[TASK BRIEF]
Look through the data below, and copy each line that carries the word "agent".

[INFORMATION]
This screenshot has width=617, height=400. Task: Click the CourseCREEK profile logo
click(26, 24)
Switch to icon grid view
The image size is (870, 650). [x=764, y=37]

---

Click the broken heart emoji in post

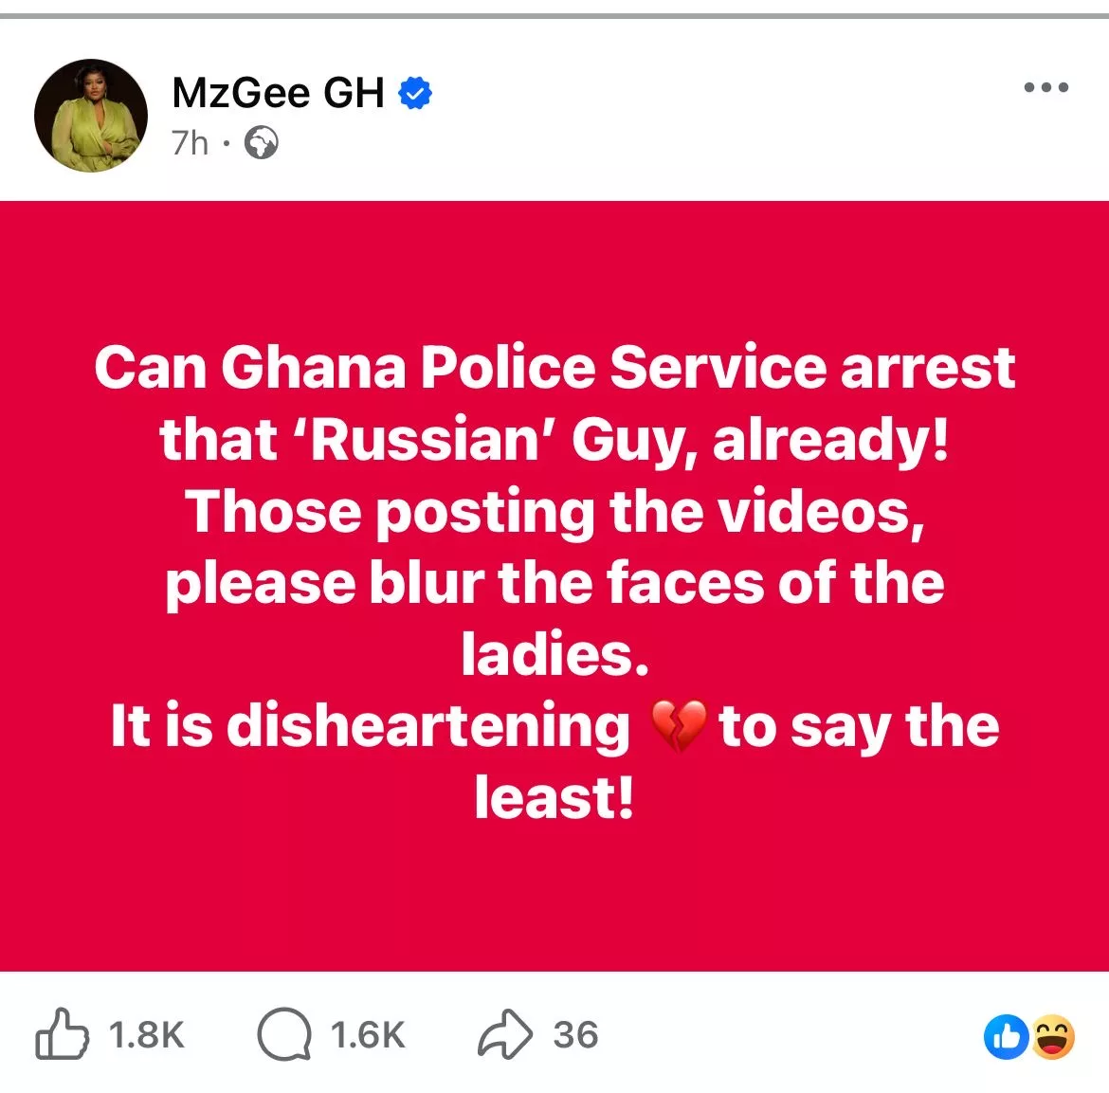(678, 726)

--

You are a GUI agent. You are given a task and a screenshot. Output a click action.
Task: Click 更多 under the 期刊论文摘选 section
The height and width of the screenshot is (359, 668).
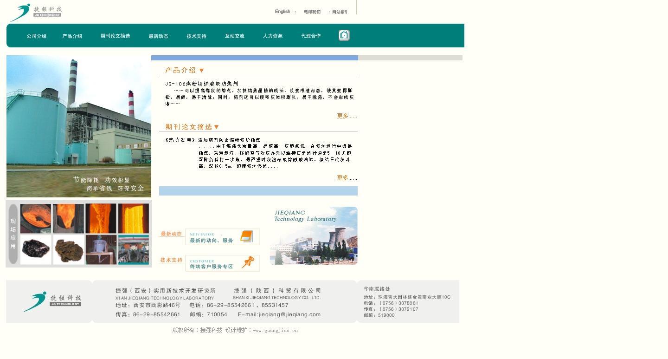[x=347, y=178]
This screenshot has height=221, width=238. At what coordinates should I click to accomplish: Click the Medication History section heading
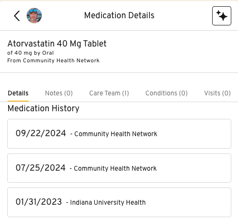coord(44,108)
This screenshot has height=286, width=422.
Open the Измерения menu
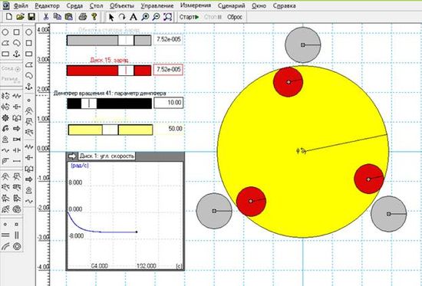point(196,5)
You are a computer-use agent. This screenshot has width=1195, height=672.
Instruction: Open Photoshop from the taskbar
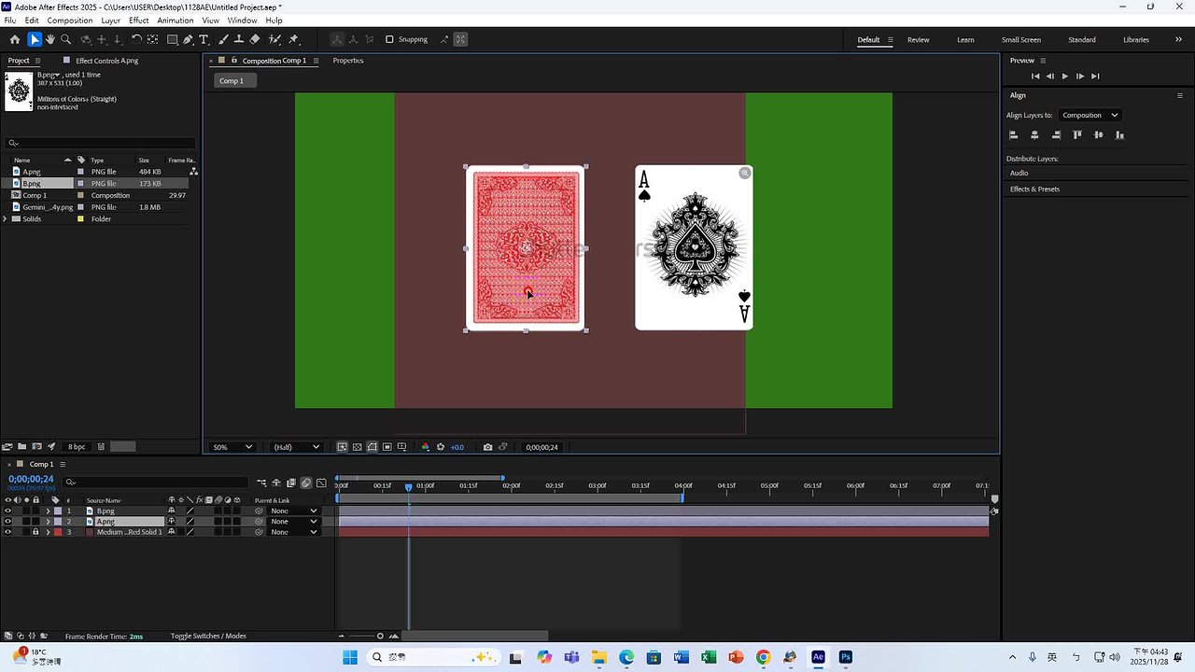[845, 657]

[TASK OUTPUT]
You are a GUI agent. You are given a task and a screenshot. Output a click action.
You are a computer-use agent. This screenshot has width=1195, height=672.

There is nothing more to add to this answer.